Kampania przedwyborcza przybiera na sile, choć nikt nie wie, czy jakieś fatum nie stanie na przeszkodzie wyznaczeniu daty wyborów połączonych ewentualnie z referendalną legitymacją dotychczasowych rządów (relokacja migrantów jest jedynie pretekstem).

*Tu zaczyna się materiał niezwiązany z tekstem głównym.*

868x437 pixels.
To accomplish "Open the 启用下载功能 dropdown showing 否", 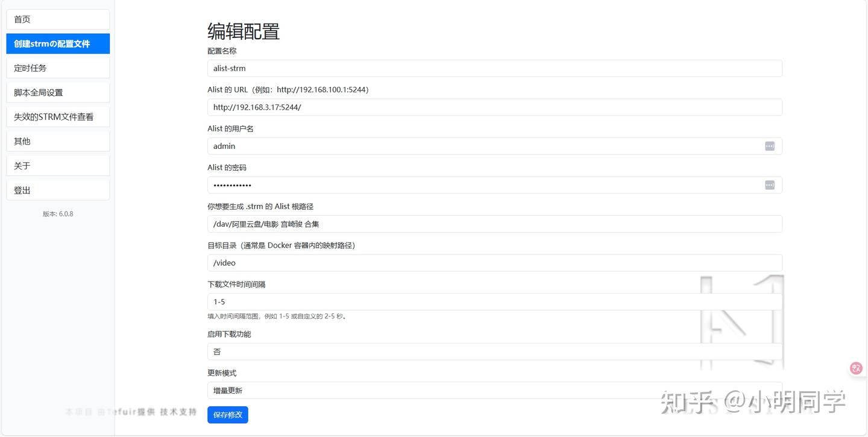I will click(x=494, y=351).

Jeśli już to nastąpi, szykuje się w polskim krajobrazie politycznym wystąpienie iście „diabelskiego wynalazku”, kiedy wynik głosowania ludowego może być sprzeczny z dokonanym przez lud wyborem większości parlamentarnej. Co wówczas orzekną służebni wobec władzy sędziowie trybunałów? Który wynik głosowań będzie ważniejszy? Może wyjściem z patowej sytuacji będzie jakiś „kabaretowy” zamach stanu? Patrząc na skłóconą scenę polityczną, wszystko wydaje się możliwe.

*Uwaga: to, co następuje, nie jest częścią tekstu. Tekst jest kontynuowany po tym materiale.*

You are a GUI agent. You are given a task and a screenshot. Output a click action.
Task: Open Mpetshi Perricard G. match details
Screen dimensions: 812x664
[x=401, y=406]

Zwłaszcza, iż nie brakuje „wzorów” płynących z Francji czy USA, gdzie „najwspanialsze” demokratyczne modele ustrojowe zaczynają trząść się w posadach. Narasta ruch antyestablishmentowy i populistyczny, a widmo „bratobójczych” wojen nie jest bynajmniej wymysłem rosyjskiej propagandy. Zdają sobie z tego sprawę władze państw zachodnich, ale sprytnie wolą odwracać uwagę od własnych problemów w stronę „dyktatorskiej” Rosji.
Tak więc wojna na Ukrainie dostarcza alibi, aby w razie potrzeby manipulować egzystencjalnym zagrożeniem własnego narodu. A zatem w imię przetrwania polskiego państwa, irracjonalnie poświęcającego swoje zasoby w obronie sąsiada przed rosyjską agresją, „wolne wybory” można tak zmanipulować i ograniczyć, aby służyły zwycięstwu dotychczasowej władzy. Takie stanowisko może wywołać całkowitą „bezwładność” opozycji, która dotąd nie wygenerowała samodzielnego stanowiska wobec totalnego wprzęgania Polski w awanturnictwo wojenne na Wschodzie.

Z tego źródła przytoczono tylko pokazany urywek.